Suzanne describes food almost as one might talk about a lover. Because for her, food was just that. Food provided comfort and solace during life’s most stressful times. Food didn’t judge her, and most importantly, food was always around. And when her body outwardly reflected her inner struggle with it, and she’d start to see those “looks” all over again, the food was always there to ease the pain.
As a result, at 40, she found herself heavier than she’d ever been. Suzanne has never had weight loss surgery, but she says she’s followed every diet fad and managed to shed 70 pounds. Over the next six years, however, she’d gained most of it back. The cycle was exhausting. She was winning battles, but losing the war. Until one day, December 28, 2013, (she remembers the precise moment) she was simply, “fed up with being fat.”
That day she devised her own “50 by 50” weight loss campaign. She resolved to lose 50 pounds by her 50th birthday, which at the time was a little over a year away. But Suzanne’s biggest challenge was not losing weight, the hard part was breaking off her relationship with food – her “feel good” place. Her go-to for reward and emotional comfort. This time, her motivation had to come from somewhere else. What she found was that in order to truly change her relationship with food, she needed to change from within. Changing her behavior wouldn’t be enough to keep off the weight for good.
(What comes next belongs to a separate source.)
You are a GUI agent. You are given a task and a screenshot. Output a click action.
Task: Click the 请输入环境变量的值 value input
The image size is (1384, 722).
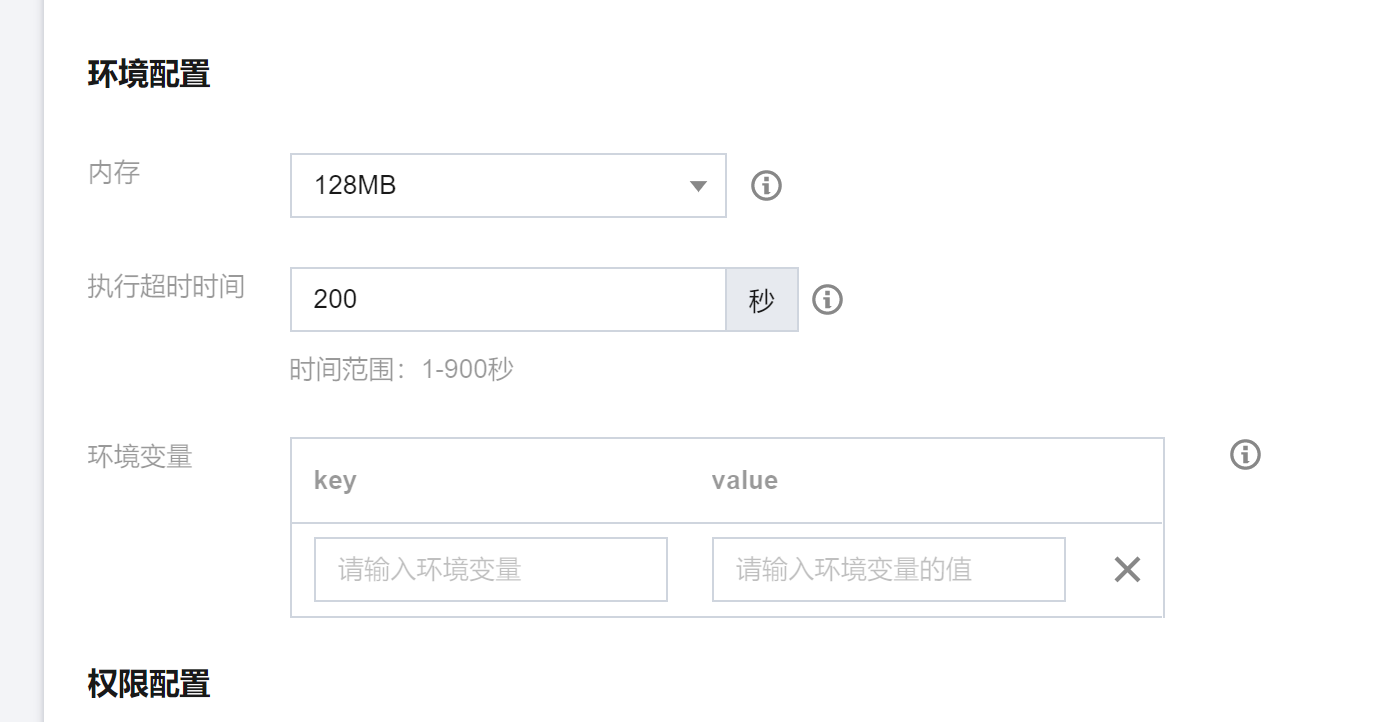click(x=889, y=570)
She began to evaluate what she really wanted out of her life. She knew she wanted to live well into her nineties. She knew she wanted to be able to be self-sufficient – take care of herself without needing aid because of poor health and physical limitation. Most importantly, Suzanne knew she wanted to be her best self and her food addiction would certainly prevent that from happening if she didn’t break it.
Breaking the addiction hasn’t been easy. She does cardio every day of the week. In spite of the fact that she hates exercising, she does it. For her, exercising is not negotiable. She has to do it, to keep the weight off. She also has had to discipline herself in her food choices. Because she’s a great cook, delicious recipes are easy for her – healthy, delicious recipes is where she puts in the work, opting for lean meats, egg whites, fruits and salads. She even has healthy versions of the foods that use to get her in trouble.
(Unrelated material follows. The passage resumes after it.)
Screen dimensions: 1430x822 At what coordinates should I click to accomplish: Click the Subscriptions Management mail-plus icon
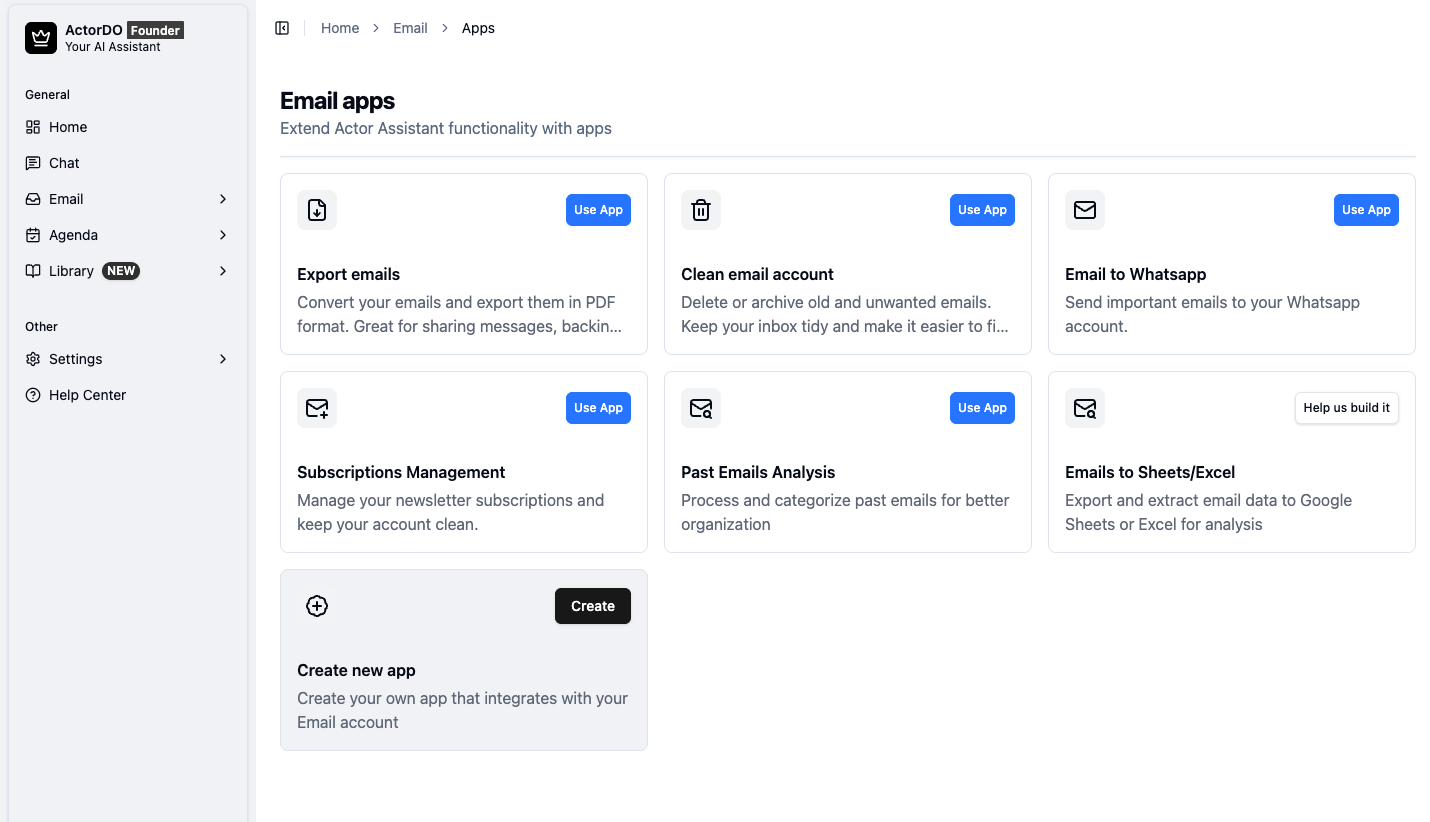[317, 408]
On January 21, 2015, Suzanne turned 50-years-old. Did she hit her “50 by 50” goal in the year she’d given herself to accomplish it? No, she didn’t – she blew it out of the water by losing a total of 86 pounds by September 30, 2014, beating her weight loss goal by a whopping 36 pounds, and with three months to spare.
Today, she’ll tell you she feels amazing. She celebrates life and her new way of thinking about herself and food. When people ask her how her diet is going, she tells them that it’s not a diet, it’s a lifestyle. For Suzanne it is, but she firmly offers, “If I can do it, anyone can do it.”